* Goal of the exercise
Recast the records below as a Markdown table with the columns Row and Line, starting at the line that contains "Click the Cache Worker Role icon" and ending with the last line of the records. Number each row and leave out blank lines.

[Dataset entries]
+---+
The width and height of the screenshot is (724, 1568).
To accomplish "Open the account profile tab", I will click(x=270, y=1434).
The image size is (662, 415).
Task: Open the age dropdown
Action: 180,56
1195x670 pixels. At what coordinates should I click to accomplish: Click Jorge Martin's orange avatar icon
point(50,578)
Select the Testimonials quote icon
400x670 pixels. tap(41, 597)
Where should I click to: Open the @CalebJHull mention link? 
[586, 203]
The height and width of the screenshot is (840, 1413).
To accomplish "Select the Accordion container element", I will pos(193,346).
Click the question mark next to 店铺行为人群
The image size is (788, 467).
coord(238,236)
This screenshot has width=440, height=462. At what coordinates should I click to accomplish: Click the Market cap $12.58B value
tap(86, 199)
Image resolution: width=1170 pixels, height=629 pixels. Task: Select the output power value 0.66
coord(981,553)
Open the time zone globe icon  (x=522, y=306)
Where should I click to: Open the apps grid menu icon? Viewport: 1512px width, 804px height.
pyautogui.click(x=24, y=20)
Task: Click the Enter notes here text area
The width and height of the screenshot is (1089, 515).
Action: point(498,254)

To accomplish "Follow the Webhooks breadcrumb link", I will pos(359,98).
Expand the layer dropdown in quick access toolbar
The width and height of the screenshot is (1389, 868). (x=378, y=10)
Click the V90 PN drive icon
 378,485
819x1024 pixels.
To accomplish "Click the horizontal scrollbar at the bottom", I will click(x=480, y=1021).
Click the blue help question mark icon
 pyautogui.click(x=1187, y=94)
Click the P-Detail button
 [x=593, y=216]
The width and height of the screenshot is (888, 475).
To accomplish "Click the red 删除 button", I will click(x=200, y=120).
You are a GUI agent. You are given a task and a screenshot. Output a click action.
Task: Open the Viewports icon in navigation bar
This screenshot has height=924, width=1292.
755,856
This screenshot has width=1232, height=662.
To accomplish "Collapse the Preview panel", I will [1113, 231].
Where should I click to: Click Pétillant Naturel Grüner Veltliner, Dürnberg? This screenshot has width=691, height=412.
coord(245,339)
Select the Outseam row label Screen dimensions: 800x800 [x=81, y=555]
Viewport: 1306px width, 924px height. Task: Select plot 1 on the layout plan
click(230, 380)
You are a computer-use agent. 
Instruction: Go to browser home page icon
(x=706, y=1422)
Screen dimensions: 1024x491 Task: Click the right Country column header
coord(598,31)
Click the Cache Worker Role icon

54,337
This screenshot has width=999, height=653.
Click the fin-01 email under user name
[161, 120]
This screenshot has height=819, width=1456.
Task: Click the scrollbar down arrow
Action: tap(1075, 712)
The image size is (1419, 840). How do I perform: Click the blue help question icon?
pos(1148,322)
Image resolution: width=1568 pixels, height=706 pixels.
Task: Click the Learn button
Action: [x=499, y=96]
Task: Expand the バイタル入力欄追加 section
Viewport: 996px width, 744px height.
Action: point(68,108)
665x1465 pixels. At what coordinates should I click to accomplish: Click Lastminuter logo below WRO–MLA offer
+---+
* Task output
| Row | Line |
|---|---|
| 1 | Click the Cache Worker Role icon |
| 2 | 54,337 |
| 3 | This screenshot has width=999, height=653. |
| 4 | Click the fin-01 email under user name |
| 5 | [161, 120] |
| 6 | This screenshot has height=819, width=1456. |
| 7 | Task: Click the scrollbar down arrow |
| 8 | Action: tap(1075, 712) |
| 9 | The image size is (1419, 840). How do I perform: Click the blue help question icon? |
| 10 | pos(1148,322) |
| 11 | Image resolution: width=1568 pixels, height=706 pixels. |
| 12 | Task: Click the Learn button |
| 13 | Action: [x=499, y=96] |
| 14 | Task: Expand the バイタル入力欄追加 section |
| 15 | Viewport: 996px width, 744px height. |
| 16 | Action: point(68,108) |
| 17 | 665x1465 pixels. At what coordinates should I click to accomplish: Click Lastminuter logo below WRO–MLA offer |